El argumento esencial de la Corte fue que esas normas violaban la autonomía y el libre desarrollo de la personalidad, pues la conducta del consumidor no afecta, en sí misma, derechos de otras personas, por lo que no podía ser penalizada, puesto que un Estado democrático, respetuoso de la libertad y del pluralismo, no puede imponer a la brava modelos de virtud, ni penalizar a un individuo por hacerse daño a sí mismo. Esto obviamente no excluye que se puedan castigar las eventuales conductas peligrosas cometidas por los consumidores de droga, como conducir bajo los efectos de la marihuana o del alcohol; pero se les sancionaría por esas conductas, mas no por ser consumidores.

Esa sentencia abría el paso a que Colombia desarrollara frente a las drogas una política de salud pública respetuosa de los derechos de los consumidores; pero eso no ocurrió porque los gobiernos que siguieron se dedicaron a criticar la sentencia y a intentar repenalizar el consumo. Por ejemplo, el entonces presidente, César Gaviria (quien afortunadamente hoy tiene en este tema posturas más razonables), planteó la realización de un referendo para oponerse a la sentencia. Por su parte, Álvaro Uribe (quien infortunadamente en este tema mantiene sus posturas irrazonables) realizó como presidente varios esfuerzos por repenalizar el consumo, hasta que obtuvo una victoria parcial. En 2009 logró que el Congreso aprobara una reforma constitucional que prohíbe el consumo de sustancias psicoactivas, pero no autoriza la penalización de los consumidores, con lo cual quedamos en una ambigua situación jurídica.

En estos 25 años, la investigación académica y muchas experiencias desarrolladas en ciertos países, como Holanda o Suiza, han agregado a los argumentos de la sentencia C-221/94, que siguen siendo válidos, una evidencia contundente, que refuerza la decisión de la Corte: la penalización del consumo de drogas, que se hace en nombre de la salud, es desastrosa para la salud pública y para los propios consumidores.

La razón es clara: la penalización no impide que las persona accedan a las sustancias prohibidas, pero las obliga a consumirlas en condiciones de ilegalidad y bajo constante amenaza policial. Esto no solo incrementa los riesgos sanitarios para los consumidores, sino que además evita que aquellos con problemas de dependencia busquen ayuda, pues temen la sanción.

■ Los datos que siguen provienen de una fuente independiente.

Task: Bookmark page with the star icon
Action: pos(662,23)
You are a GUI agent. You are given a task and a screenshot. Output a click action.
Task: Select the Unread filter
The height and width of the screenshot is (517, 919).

Y todo es profundamente discriminatorio, pues la penalización recae esencialmente en los pobres y las minorías étnicas.

La sentencia de la Corte ha sido entonces un paso importante en la dirección correcta; pero obviamente es insuficiente, pues una política exitosa frente al abuso de drogas requiere otros componentes, como campañas inteligentes de prevención, en especial de las formas de consumo más arriesgadas o problemáticas. Esta es la esencia de las estrategias de reducción del daño, que han tenido impactos muy positivos en otros países, como Portugal, que logró reducir en forma espectacular las muertes por sobredosis o los nuevos contagios de VIH en consumidores. Por eso ese país celebra los 20 años de haber reformulado en esa dirección su política de drogas. Pero es que Portugal tiene mucho que celebrar en este campo, mientras que nosotros solo podemos lamentar una oportunidad perdida.

*Investigador de Dejusticia y profesor de la Universidad Nacional.